The three now returned Yezidis, ranging between the ages of 5 and 7, were living in Turkey with a Syrian family who had helped the children, according to the Embassy of Iraq in Ankara.
A Rudaw correspondent in the Turkish capital reported they spoke little Kurdish when interviewed, but appeared to have good knowledge of Turkish.
In Duhok, the girl struggled to express anything when spoken to by Rudaw reporter Ayub Nasri in Kurdish.
“We have been working for three-and-a-half months to rescue these three children,” Khairi Bozani, the head of the Yezidi affairs at the KRG Ministry of Religious Affairs told Rudaw.

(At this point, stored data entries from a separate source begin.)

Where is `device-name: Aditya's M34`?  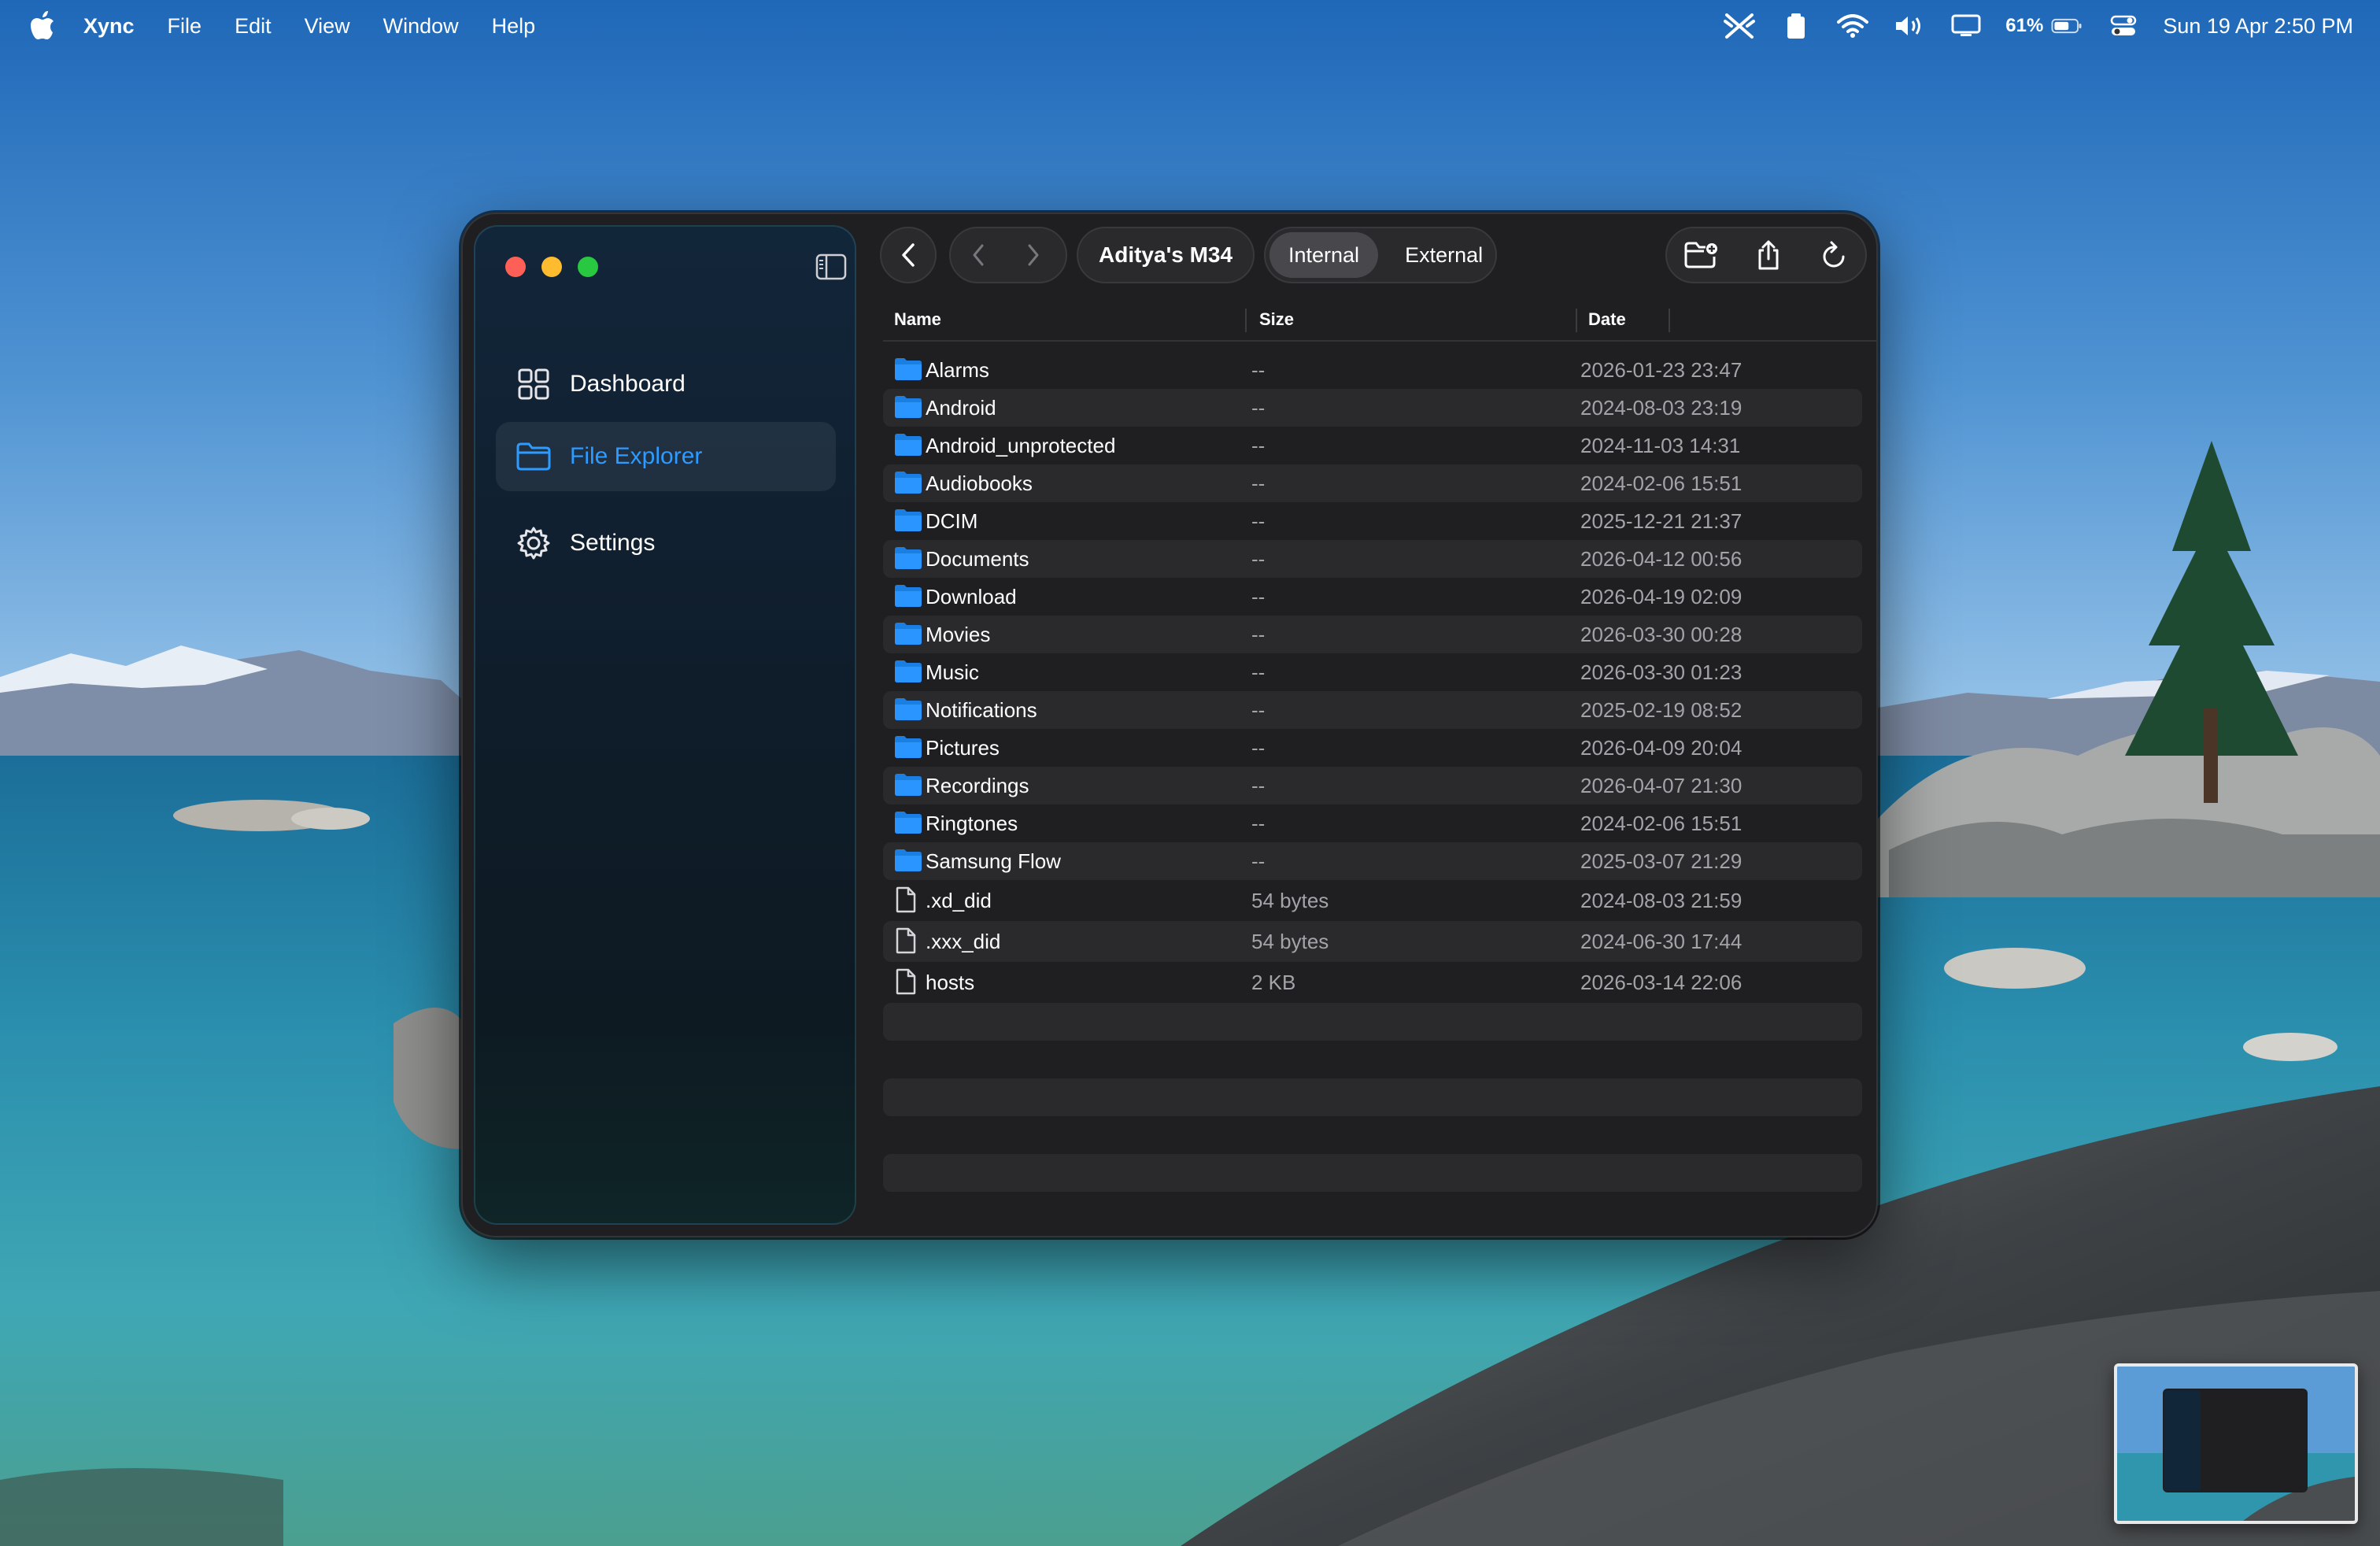 device-name: Aditya's M34 is located at coordinates (1166, 254).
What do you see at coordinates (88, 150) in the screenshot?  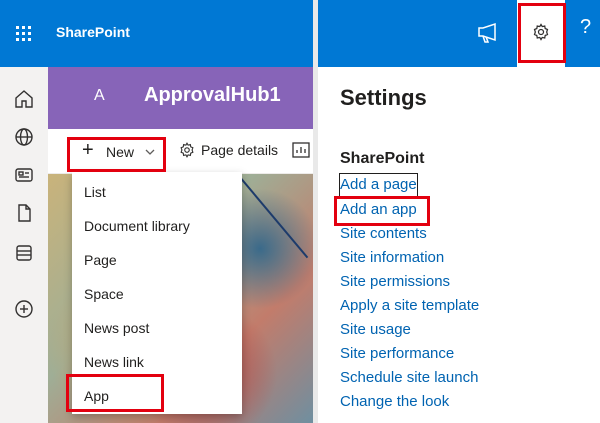 I see `plus-icon: +` at bounding box center [88, 150].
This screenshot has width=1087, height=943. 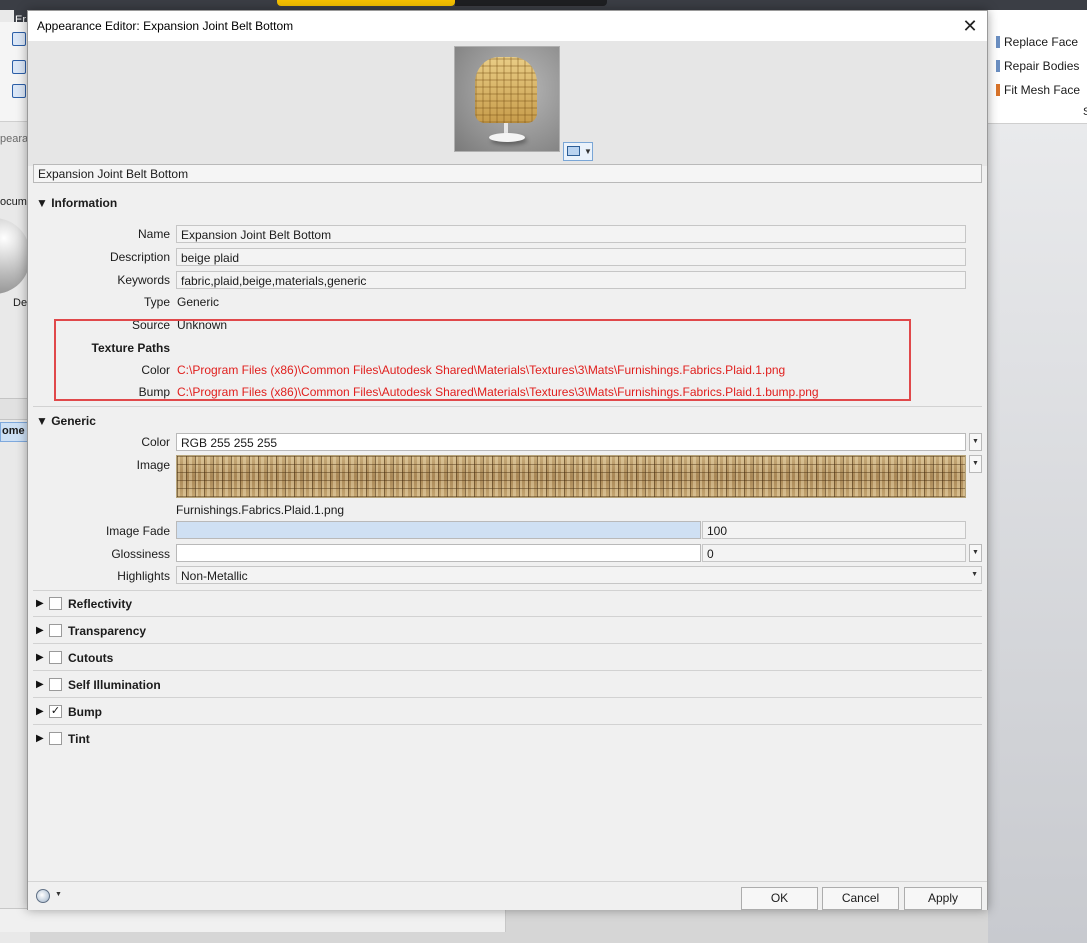 I want to click on bump-label: Bump, so click(x=85, y=712).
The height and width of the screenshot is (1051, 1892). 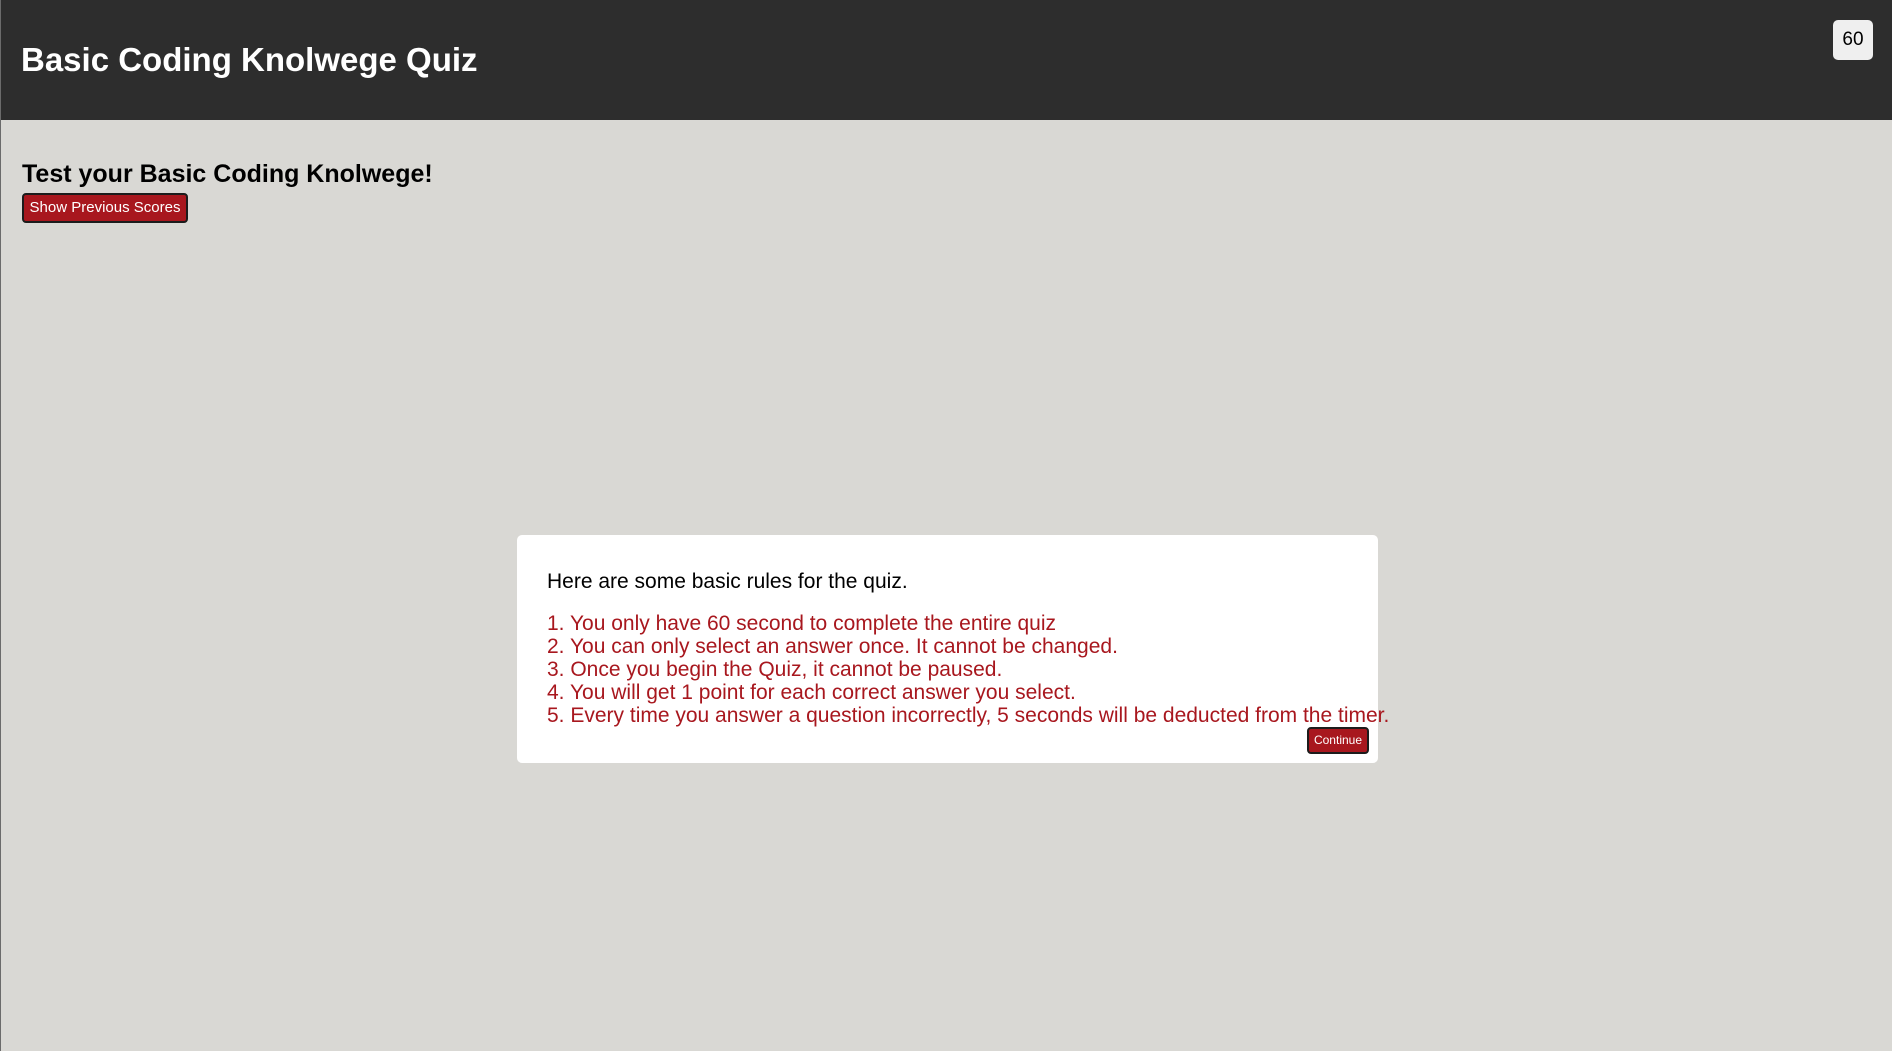 What do you see at coordinates (946, 60) in the screenshot?
I see `app-header: Basic Coding Knolwege Quiz 60` at bounding box center [946, 60].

Bozani said they would continue to work to rescue the many Kurdish Yezidis still with ISIS.
Parts of Shingal at different times have been under the control of ISIS, the Kurdistan Regional Government, the Government of Iraq, Hashd al-Shaabi paramilitias, and other groups.
Many ISIS families took the kidnapped Yezidi children in August 2014 and fled to Syria and elsewhere, so Bozani explained, their work has become more difficult.
“For example, these three kids were in Turkey and Turkey did not hand them over so easily. Therefore, we are forced to formally call for their handover and of course that requires time,” he stated.
Ali Atalan, a Yezidi member of the Turkish parliament from the pro-Kurdish People’s Democratic Party (HDP) who visited the children in the embassy had described the three’s situation as tragic.
“You see, they have become mute, they have lost their native language,” explained Atalan. “They cannot speak their language. They may not even know their parents anymore. They do not know who they are, or where they come from.”
The children were given into the custody of a Yezidi religious leader in Turkey to accompany them back to their relatives in the Kurdistan Region, through Baghdad airport.
Nearly half of the Yezidis abducted by ISIS in August 2014 from Shingal and its surrounding areas are still being held captive or their fates remain unknown, according to the latest data released by the KRG’s ministry of religious affairs.